# Prediction of the 9 test subjects

In [32]:
import sys
import tqdm
import multiprocessing as mp
from collections import Counter
from operator import itemgetter

In [2]:
sys.path.append('../scripts/')

In [3]:
from MultiClassClassification import TEClassification

In [4]:
# Sequence and label files 
enz_file = '../data/seq/EnzymeSequence.csv'
test_enz_file = '../data/seq/TestEnzymeSequence.csv'
test_enz_map_file = '../data/TestEnzymeNameMap.csv'
label_file = '../data/label/EnzymeLabelsMultiClass.csv'
indhpoptfile = '../data/results/hpopt/IndHPOpt.csv'

# Feature dir for iFeature,kernel,pssm 
ifeatdatadir = '../featEngg/offline/ifeatMethods/data/featvec/trainfiles/'
kerneldatadir = '../featEngg/offline/kernelMethods/data/featvec/thymefiles1/train/'
pssmdatadir = '../featEngg/offline/pssmMethods/data/featvec/trainfiles/'

trainfeatdirs = [ifeatdatadir,kerneldatadir,pssmdatadir]

ifeattestdatadir = '../featEngg/offline/ifeatMethods/data/featvec/testfiles/'
kerneltestdatadir = '../featEngg/offline/kernelMethods/data/featvec/thymefiles1/test/'
pssmtestdatadir = '../featEngg/offline/pssmMethods/data/featvec/testfiles/'

testfeatdirs = [ifeattestdatadir,kerneltestdatadir,pssmtestdatadir]

In [5]:
def get_test_map_dict(filename):
    map_dict = dict()
    with open(filename,'r') as f:
        for lines in f:
            data = lines.strip().split(",")
            map_dict[data[0]] = data[1]
    return map_dict

def function_predict_test(rs):
    enz_map_dict = get_test_map_dict(test_enz_map_file)
    names = []
    te = TEClassification(enz_file,test_enz_file,label_file,trainfeatdirs,testfeatdirs,hyperparamfile=indhpoptfile,random_seed=rs, model='SVM', optimize=False)
    for name,pred in zip(te.testenz_names, te.en.preds):
        if pred == 3:
            names.append(enz_map_dict[name])
    return names

def test_pred_multifunc(N):
    pool = mp.Pool(mp.cpu_count())
    all_names = list(tqdm.tqdm(pool.imap(function_predict_test, range(N)), total=N))
    return all_names

def save_test_preds(N):
    test_preds = test_pred_multifunc(N)
    
    filename_all = '../data/predictions/test/test_multipreds.csv'
    filename_set = '../data/predictions/test/testset_multipreds.csv'
    
    set_test_preds = set(sum(test_preds,[]))
    with open(filename_set, 'w') as f:
        for enz in set_test_preds:
            f.write(enz)
            f.write('\n')
    
    with open(filename_all, 'w') as f:
        for rs, enz_list in zip(range(N), test_preds):
            f.write(f'{rs},{",".join(enz_list)}')
            f.write('\n')
    return

In [6]:
save_test_preds(1000)

100%|██████████| 1000/1000 [11:52<00:00,  1.40it/s]

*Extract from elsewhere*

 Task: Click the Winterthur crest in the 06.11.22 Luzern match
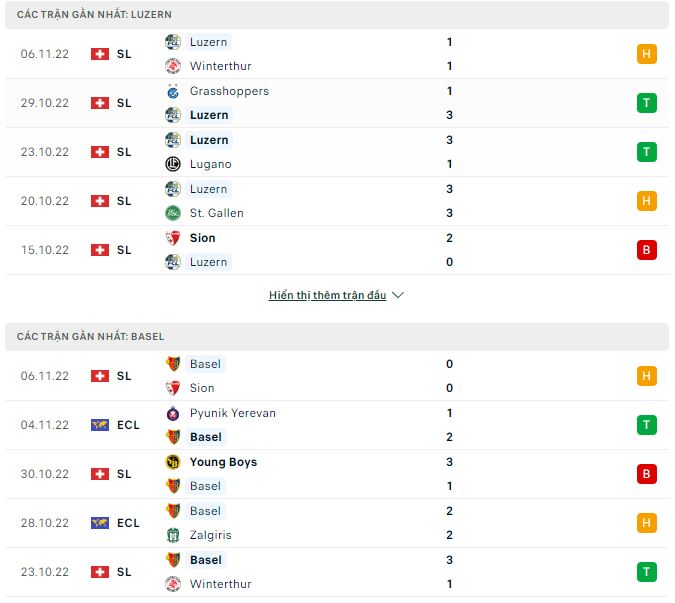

# Prediction of thyme1 sequences

In [7]:
# Sequence and mapping files 
thyme1_enz_file = '../data/seq/ThymeEnzymeSequence1.csv'
thyme_enz_map_file = '../data/ThymeEnzymeNameMap.csv'


ifeatthyme1datadir = '../featEngg/offline/ifeatMethods/data/featvec/thymefiles1/'
kernelthyme1datadir = '../featEngg/offline/kernelMethods/data/featvec/thymefiles1/thyme/'
pssmthyme1datadir = '../featEngg/offline/pssmMethods/data/featvec/thymefiles1/'

thyme1featdirs = [ifeatthyme1datadir,kernelthyme1datadir,pssmthyme1datadir]

In [8]:
def function_predict_thyme1(rs):
    enz_map_dict = get_test_map_dict(thyme_enz_map_file)
    names = []
    te_thyme1 = TEClassification(enz_file,thyme1_enz_file,label_file,trainfeatdirs,thyme1featdirs,hyperparamfile=indhpoptfile,random_seed=rs, model='SVM', optimize=False)
    for name,pred in zip(te_thyme1.testenz_names, te_thyme1.en.preds):
        if pred == 3:
            names.append(enz_map_dict[name])   
    return names

def thyme1_pred_multifunc(N):
    pool = mp.Pool(mp.cpu_count())
    all_names = list(tqdm.tqdm(pool.imap(function_predict_thyme1, range(N)), total=N))
    return all_names

def save_thyme1_preds(N):
    thyme1_preds = thyme1_pred_multifunc(N)
    
    filename_all = '../data/predictions/thyme/thyme1_multipreds.csv'
    filename_set = '../data/predictions/thyme/thyme1set_multipreds.csv'
    
    set_thyme1_preds = set(sum(thyme1_preds,[]))
    with open(filename_set, 'w') as f:
        for enz in set_thyme1_preds:
            f.write(enz)
            f.write('\n')
    
    with open(filename_all, 'w') as f:
        for rs, enz_list in zip(range(N), thyme1_preds):
            f.write(f'{rs},{",".join(enz_list)}')
            f.write('\n')
    return

In [9]:
save_thyme1_preds(1000)

100%|██████████| 1000/1000 [15:13<00:00,  1.09it/s]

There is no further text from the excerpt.